Alliance President Bob Wise Addresses the Common Core Naysayers

“Alliance President Bob Wise Addresses the Common Core Naysayers” by Jason Amos was first seen on the Alliance for Excellent Education blog High School Soup.
Following up on Alliance Senior Fellow Robert Rothman’s blog post from last week, Bob Wise, president of the Alliance for Excellent Education and former governor of West Virginia, responds to individuals who are skeptical of the impact that the common core state standards will have on student achievement.
Writing for the National Journal Education Experts blog, Gov. Wise says the naysayers underestimate the combined efforts of the states as well as the strong voice of the business community. His complete blog post appears below:

The naysayers at Brookings are the same ones who protest the validity of international education standards. In a global economy, they don’t like comparisons. Then they don’t like voluntary efforts by the states to educate their students to meet these global challenges.
They also underestimate the combined efforts of the states. The development and adoption by 46 states representing 90 percent of all students was a historic event in US education history. The effort was led by Republican and Democratic governors and chief state school officers. While implementation is a long commitment, there is no reason that the same justification and commitment won’t be present in this next stage.

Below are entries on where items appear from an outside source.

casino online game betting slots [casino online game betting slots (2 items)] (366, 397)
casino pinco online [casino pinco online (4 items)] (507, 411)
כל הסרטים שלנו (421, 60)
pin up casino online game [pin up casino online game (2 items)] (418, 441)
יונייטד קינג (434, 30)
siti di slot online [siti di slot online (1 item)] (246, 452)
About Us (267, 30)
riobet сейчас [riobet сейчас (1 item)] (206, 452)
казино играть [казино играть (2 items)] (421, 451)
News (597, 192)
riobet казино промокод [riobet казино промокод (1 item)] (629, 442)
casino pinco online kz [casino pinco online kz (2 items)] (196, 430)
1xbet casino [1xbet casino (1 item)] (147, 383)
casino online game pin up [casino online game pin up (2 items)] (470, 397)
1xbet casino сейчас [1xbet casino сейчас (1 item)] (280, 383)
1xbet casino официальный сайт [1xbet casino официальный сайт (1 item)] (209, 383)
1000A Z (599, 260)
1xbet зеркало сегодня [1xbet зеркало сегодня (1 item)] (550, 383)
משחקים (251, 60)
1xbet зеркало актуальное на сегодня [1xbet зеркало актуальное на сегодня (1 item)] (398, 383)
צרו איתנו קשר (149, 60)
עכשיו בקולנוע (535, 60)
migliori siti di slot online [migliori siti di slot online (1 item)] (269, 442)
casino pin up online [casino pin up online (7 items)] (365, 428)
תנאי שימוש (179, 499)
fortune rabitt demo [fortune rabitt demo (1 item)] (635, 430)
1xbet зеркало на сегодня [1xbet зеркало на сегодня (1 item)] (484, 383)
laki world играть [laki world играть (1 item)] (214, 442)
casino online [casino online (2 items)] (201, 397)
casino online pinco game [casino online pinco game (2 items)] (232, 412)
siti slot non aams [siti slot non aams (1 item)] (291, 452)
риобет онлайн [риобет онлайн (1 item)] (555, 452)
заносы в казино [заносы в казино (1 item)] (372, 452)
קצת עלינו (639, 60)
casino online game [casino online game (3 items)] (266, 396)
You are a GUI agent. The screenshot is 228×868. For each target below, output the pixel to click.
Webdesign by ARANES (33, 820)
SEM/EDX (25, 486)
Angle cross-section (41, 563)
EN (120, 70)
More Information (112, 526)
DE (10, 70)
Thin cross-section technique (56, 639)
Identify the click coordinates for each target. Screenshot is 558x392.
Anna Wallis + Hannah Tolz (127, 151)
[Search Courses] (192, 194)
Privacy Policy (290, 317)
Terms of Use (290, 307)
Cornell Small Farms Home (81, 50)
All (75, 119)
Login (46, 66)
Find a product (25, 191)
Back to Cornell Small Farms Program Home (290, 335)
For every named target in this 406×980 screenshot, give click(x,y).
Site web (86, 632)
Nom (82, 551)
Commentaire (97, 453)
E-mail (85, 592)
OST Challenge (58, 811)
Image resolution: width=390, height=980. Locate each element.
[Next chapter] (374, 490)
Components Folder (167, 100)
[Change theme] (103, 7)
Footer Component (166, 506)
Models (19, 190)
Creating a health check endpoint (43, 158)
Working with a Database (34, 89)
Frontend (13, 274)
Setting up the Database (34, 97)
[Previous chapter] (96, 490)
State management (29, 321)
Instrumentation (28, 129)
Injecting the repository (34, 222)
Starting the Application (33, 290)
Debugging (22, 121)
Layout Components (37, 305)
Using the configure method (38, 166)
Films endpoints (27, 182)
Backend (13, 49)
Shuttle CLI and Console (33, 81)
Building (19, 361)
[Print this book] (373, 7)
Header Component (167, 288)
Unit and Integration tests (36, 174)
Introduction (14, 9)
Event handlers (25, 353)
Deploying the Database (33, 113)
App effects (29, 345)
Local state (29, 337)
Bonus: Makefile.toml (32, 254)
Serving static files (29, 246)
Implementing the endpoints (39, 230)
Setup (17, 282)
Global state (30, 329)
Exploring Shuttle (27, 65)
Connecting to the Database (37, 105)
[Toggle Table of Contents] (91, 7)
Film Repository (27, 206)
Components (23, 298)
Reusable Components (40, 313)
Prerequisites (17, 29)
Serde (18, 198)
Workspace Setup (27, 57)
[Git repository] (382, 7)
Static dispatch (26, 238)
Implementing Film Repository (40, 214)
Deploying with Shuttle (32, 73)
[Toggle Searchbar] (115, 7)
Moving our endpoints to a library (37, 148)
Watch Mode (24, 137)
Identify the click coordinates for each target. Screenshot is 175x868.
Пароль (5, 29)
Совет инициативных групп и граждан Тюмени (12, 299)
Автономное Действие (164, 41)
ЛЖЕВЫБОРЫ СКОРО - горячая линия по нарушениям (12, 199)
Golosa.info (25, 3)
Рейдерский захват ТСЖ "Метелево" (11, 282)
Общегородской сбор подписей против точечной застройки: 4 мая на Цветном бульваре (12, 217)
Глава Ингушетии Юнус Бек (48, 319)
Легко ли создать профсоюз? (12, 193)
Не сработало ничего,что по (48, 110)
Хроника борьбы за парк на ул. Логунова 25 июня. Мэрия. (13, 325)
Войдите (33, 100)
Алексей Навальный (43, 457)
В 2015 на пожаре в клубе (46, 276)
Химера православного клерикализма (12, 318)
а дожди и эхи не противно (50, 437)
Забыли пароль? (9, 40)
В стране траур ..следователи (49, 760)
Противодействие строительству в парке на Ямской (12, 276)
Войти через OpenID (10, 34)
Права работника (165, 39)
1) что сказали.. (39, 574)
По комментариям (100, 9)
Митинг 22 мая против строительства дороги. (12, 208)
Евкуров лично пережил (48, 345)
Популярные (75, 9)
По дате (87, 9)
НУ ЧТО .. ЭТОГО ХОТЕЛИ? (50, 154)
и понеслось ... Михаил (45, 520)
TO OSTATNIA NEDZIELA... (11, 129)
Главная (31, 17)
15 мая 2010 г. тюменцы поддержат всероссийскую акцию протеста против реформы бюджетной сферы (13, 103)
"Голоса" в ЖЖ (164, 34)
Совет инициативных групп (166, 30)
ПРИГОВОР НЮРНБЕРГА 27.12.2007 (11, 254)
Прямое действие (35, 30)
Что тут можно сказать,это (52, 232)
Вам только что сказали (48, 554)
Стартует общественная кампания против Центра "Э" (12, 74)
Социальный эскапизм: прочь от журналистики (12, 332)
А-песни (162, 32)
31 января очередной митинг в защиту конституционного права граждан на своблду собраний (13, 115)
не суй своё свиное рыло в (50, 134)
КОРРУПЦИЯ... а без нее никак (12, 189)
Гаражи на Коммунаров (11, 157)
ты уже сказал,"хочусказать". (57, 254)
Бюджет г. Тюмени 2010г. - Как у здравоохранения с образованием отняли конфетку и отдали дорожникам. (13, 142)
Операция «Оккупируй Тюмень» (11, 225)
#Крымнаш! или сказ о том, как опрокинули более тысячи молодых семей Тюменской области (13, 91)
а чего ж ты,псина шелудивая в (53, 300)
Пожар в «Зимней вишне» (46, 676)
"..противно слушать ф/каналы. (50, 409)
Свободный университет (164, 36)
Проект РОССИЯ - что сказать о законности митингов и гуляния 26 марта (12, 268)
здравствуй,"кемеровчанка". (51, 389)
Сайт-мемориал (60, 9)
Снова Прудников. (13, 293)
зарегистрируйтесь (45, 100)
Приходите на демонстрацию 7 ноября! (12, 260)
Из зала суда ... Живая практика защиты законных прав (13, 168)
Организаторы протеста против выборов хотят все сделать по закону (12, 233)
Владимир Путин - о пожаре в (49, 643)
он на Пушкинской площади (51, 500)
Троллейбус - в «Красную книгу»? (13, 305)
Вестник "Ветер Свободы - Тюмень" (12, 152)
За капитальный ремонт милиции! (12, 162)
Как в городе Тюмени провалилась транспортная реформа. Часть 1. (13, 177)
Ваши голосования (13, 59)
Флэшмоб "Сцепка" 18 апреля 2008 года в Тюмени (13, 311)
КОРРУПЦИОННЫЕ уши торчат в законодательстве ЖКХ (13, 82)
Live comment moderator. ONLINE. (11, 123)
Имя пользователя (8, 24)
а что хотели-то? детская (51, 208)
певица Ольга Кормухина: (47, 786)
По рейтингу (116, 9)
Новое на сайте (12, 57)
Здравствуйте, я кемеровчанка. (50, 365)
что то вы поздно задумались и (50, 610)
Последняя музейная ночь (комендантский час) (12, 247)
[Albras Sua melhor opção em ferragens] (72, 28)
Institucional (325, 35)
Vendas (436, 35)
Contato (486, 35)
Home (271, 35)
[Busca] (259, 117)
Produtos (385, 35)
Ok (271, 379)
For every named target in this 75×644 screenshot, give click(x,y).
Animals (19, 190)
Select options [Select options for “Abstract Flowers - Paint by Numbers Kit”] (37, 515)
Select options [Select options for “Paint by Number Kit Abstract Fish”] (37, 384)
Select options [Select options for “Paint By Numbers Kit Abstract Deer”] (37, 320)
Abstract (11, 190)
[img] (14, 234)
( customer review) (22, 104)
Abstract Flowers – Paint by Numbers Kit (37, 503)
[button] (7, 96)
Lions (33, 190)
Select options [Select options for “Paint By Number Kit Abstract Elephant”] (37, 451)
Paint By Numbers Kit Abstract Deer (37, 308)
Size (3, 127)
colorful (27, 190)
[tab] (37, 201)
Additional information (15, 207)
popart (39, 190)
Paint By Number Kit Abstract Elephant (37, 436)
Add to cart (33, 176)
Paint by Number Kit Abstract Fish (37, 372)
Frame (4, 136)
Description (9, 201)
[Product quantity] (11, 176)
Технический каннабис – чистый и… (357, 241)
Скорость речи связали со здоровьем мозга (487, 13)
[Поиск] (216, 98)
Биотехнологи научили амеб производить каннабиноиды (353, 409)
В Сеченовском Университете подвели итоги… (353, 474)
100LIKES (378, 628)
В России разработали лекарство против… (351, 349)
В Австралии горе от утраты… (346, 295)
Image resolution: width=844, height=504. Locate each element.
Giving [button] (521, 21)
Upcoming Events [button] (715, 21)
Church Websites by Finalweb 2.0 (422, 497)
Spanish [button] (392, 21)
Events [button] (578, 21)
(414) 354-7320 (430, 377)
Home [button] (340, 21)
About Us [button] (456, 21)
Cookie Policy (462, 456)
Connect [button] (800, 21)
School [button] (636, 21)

Beginning in 2006-long before President Obama and Race to the Top-state leaders found the will and the commitment to begin developing these standards. They worked collaboratively, both among themselves and with business, education and policymaker groups. By jointly arriving at these standards, they also established the precedent for sharing the best practices of implementation with each other. The naysayers want to reference an old model where each state acted individually on almost every education decision or practice. With the common standards, states can work jointly much more easily than before because the education goals are the same.
Don’t underestimate the strong voice of the business community who largely have expressed active support for the common core standards-see the $18 million grant-the largest in its history-from General Electric, as well as support from various business leaders. Nothing reinforces a state policymaker’s resolve like having the CEO of a major employer emphatically declare support for a measure.